======== EXTRAIT FOURNI

Dans sa colère, il pose de bonnes questions mais donne de mauvaises réponses


Mélenchon en voie de lepénisation?
Jean-Luc Mélenchon, 19 octobre 2018. ©ERIC FEFERBERG / AFP

S’il a raison de se plaindre, Jean-Luc Mélenchon le fait mal. Dans sa colère contre la justice et les journalistes, il risque de s’aliéner les deux seuls pouvoirs qui ne tolèrent pas de contre-pouvoirs, et ainsi de se rendre inaudible.

================
======== SECTION DES DONNÉES

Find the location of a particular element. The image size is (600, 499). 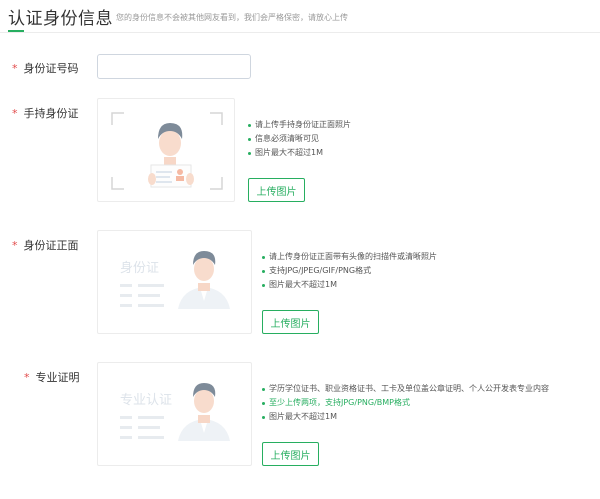

hand-held-placeholder-illustration is located at coordinates (167, 151).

================

**ACTIONS À MENER**
1 - Recopiez mot pour mot le passage de l'extrait sur Jean-Luc Mélenchon qui va de « Jean-Luc Mélenchon, 19 » jusqu'à « se rendre inaudible. ».
2 - Poursuivez l'extrait sur Jean-Luc Mélenchon à partir de l'endroit où il s'arrête.

**RÉSULTATS PAR TÂCHE**
1 -
Jean-Luc Mélenchon, 19 octobre 2018. ©ERIC FEFERBERG / AFP

S’il a raison de se plaindre, Jean-Luc Mélenchon le fait mal. Dans sa colère contre la justice et les journalistes, il risque de s’aliéner les deux seuls pouvoirs qui ne tolèrent pas de contre-pouvoirs, et ainsi de se rendre inaudible.

2 -
On a dit longtemps du FN : il pose de bonnes questions et donne de mauvaises réponses. Avant de s’employer avec force à discréditer les questions et ceux qui les posaient. On pourrait affirmer la même chose de Jean-Luc Mélenchon. Il pose, sur les juges et les journalistes, des questions très pertinentes. Mais entre outrance et violence, il offre un alibi en or à tous ceux qui veulent surtout ne pas entendre ces questions parce qu’ils entendent soustraire ces deux puissantes corporations à toute contestation. On connaît la chanson : critiquer les médias ou la justice c’est attaquer la démocratie. Pratique. Mais le résultat, c’est que juges et journalistes apparaissent aujourd’hui comme les seuls pouvoirs qui, alliés les uns aux autres, ne tolèrent pas de contre-pouvoirs.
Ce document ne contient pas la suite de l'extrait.